We shimmied through mud, like a hippo on ice skates.

And after almost an hour of rip-roaring fun, we drew to a halt and the instructor said:

"Right. Who's next?"

Then followed another tour of the tracks - with some new ones thrown in, like the one with two-foot ruts on either side. And the drop into the pond that smacked the tow-bar off the rocks and sent waves of muddy water rippling up the sides of the Drover as Keith waded his way to the other side. Wheeler was confident behind the wheel and, unlike me, didn't stall on any very steep hills (but I did learn how to safely reverse down a hill after stalling in diff lock. You turn the engine off and put the car in reverse. Then you take your foot off the clutch and watch the gear stick twitch to show it's in gear. Then you turn on the engine - having checked there's no-one behind you - and the diff lock sends you safely back as you apply the brake where necessary). It was fun riding in the back, too, getting jounced and bounced and watching the road either disappear from sight as the car rears back and points at the sky, or fall away beneath you as you all topple forward like a plane in a nose-dive.


Once Wheeler had done his round, it was time for the next driver. We all cheered and joshed until Fisher relented and took the wheel, saying she wouldn't do anything difficult and would stick only to the easy bits, please. The instructor did his 'talking to a skittish pony' routine, Fisher calmed down ... and off we went, jolting and bouncing over the same tracks as before! Fisher had a moment or two of 'interest' - like managing to slide sideways down a muddy slope - but otherwise was brilliant! She was a little pale to begin with, and I mentioned to Wheeler that the last time I'd seen anyone's face look like that was when they were hanging onto the side of a horse, in the process of falling off at high speed. But she had no reason to be nervous. Her clutch control was great, and the instructor praised her at the end.

We all thought that was that - when the instructo turned round and, to Castor, gave a grin and said:

"So, are you going to have a turn young man?"

"I can't!" Castor squeaked in awful hope, eyes like saucers.

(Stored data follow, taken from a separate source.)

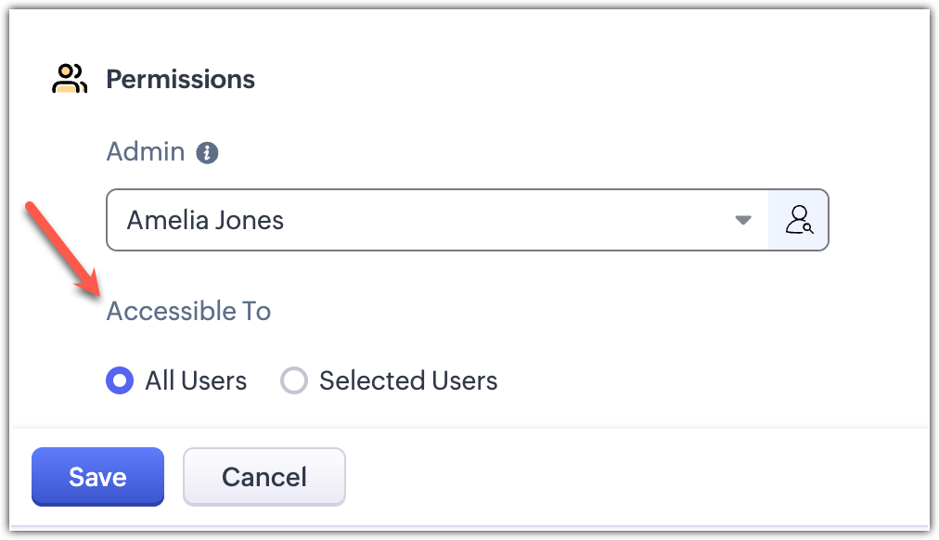Open the Amelia Jones combo box
Image resolution: width=939 pixels, height=540 pixels.
(x=436, y=221)
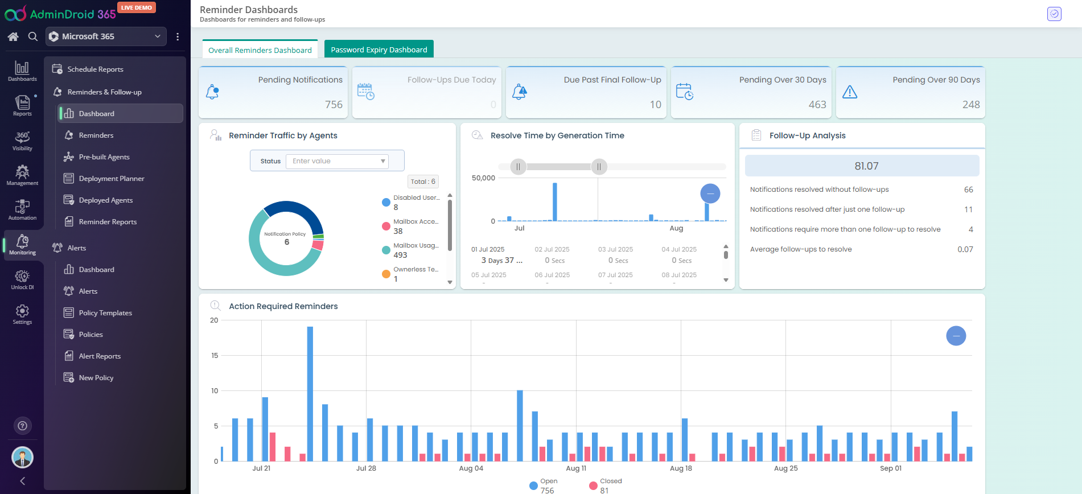1082x494 pixels.
Task: Open the top-right checklist icon
Action: (x=1054, y=14)
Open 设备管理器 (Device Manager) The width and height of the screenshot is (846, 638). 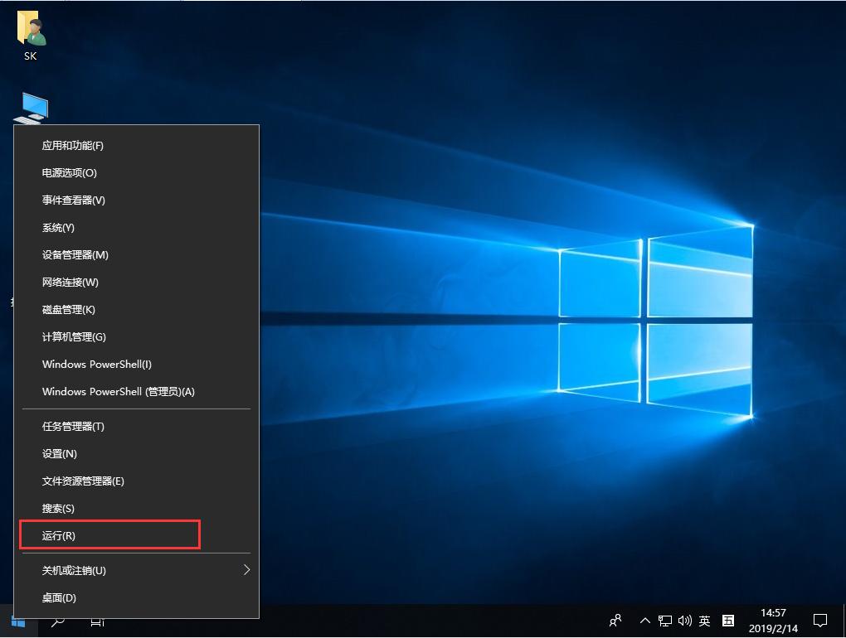[75, 254]
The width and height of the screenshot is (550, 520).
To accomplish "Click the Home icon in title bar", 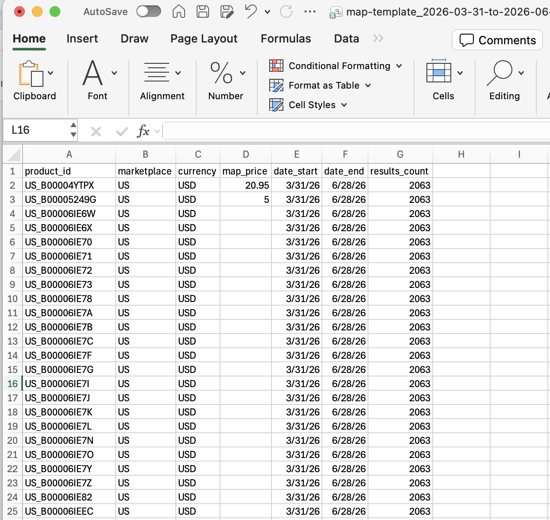I will [179, 12].
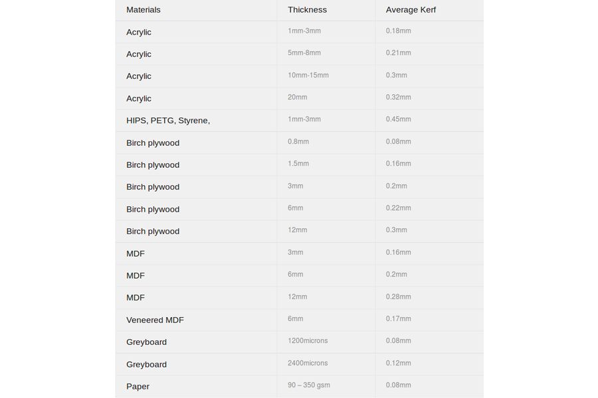Select the 90 – 350 gsm thickness
Screen dimensions: 598x398
(x=309, y=385)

"You can!" we all bellowed, cheering, and into the driver's seat he slid!

"I can't do all that stuff you guys did," he protested, but he was already clutching the steering wheel and peering - as best he could - at the road ahead.

"Do you know about the pedals?" the instructor asked.

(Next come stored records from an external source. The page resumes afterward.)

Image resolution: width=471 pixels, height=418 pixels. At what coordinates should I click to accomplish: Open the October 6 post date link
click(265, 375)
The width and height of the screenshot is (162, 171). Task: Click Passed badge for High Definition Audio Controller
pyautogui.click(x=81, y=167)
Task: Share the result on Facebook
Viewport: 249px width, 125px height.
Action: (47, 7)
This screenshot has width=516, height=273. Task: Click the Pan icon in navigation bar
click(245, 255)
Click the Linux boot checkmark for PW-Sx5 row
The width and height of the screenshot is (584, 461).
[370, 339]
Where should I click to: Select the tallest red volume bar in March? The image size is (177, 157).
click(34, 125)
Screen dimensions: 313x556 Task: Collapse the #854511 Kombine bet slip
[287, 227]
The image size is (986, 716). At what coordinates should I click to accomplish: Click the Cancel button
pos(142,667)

"Yes," he nodded. Then: "What does the middle one do?"

"That's the brake!" I choked. "You'll need that one!"

"And the one on the right?"

"The gas," the instructor replied. Then, hurriedly: "Don't touch that one."

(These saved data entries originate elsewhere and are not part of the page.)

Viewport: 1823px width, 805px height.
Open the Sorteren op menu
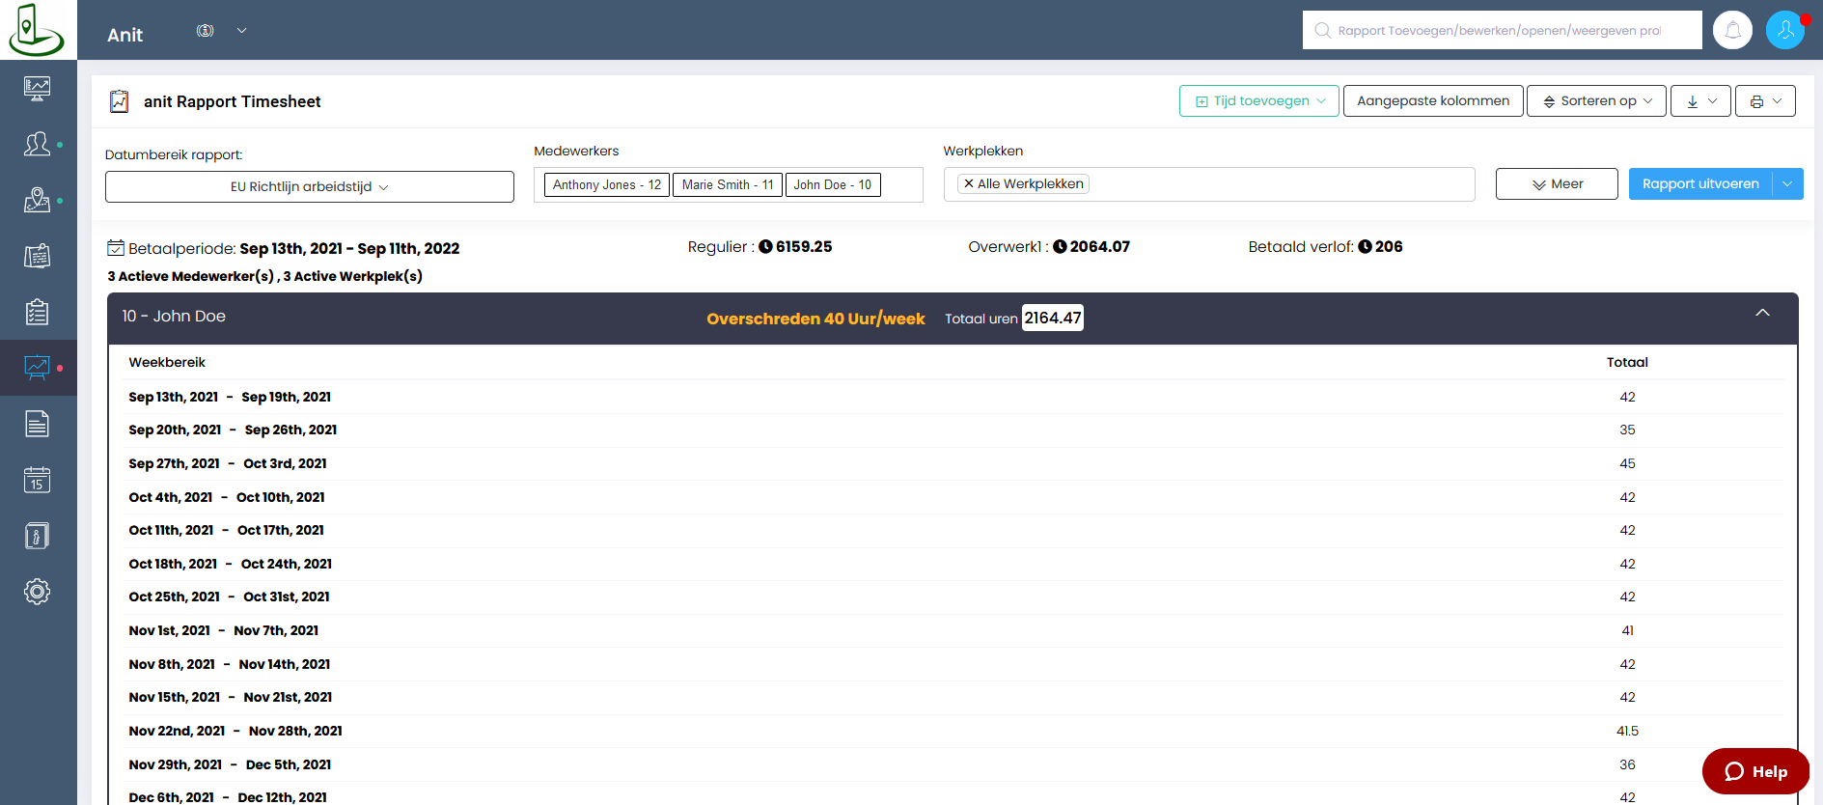[x=1596, y=101]
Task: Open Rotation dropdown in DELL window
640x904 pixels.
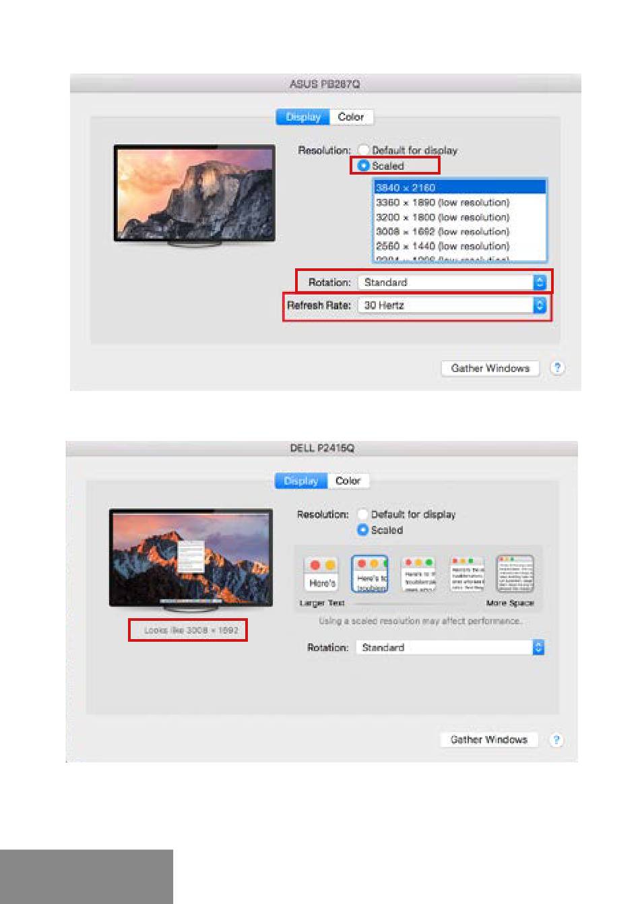Action: point(451,647)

Having established that Castor really didn't know how to use the pedals, the instructor put Keith in gear, diff lock on, and turned the key. Off we went! Cas steered admirably as we crept smoothly along. I hoped, but doubted, that the instructor would give him something fun to do. A little hill, perhaps? Maybe one of the puddles?

Not a bit of it.

We did the whole course.

We crept along, up steep slopes, through the pond, over humps, and along the listing road. It was incredible! When Cas couldn't steer fast enough the instructor did it for him, guiding him through, but mostly Cas did all the wheel work himself, peering over the dashboard like a mole from its hole. He got to go up the incredibly steep hill where all you can see is sky and the nose of the car and you just have to keep the wheels straight - which is not for the faint hearted. He didn't bat an eyelid when he took us through the deep pond - despite the Land Rover roof just visible above the water line which the instructor solemnly informed him was, indeed, a lost Land Rover and not at all just a joke. Cas's eyes were big as soup plates!

After Cas's ride was over and his grin like a slice of melon, I got a second turn - and then it was all over. I felt guilty that Wheeler didn't get to have another go - but all in all, it was one of the best afternoons I've had in a long time!

God Bless the Scottish Off Road Centre, and our instructor of unknown origin. Wheeler is scouring eBay as I type, looking for a hefty, four wheel drive replacement for his station wagon. He also wants to take his motorbike over the course and hopes the owner will let him - and I want to learn to ride a motorbike and start off-roading on that, too!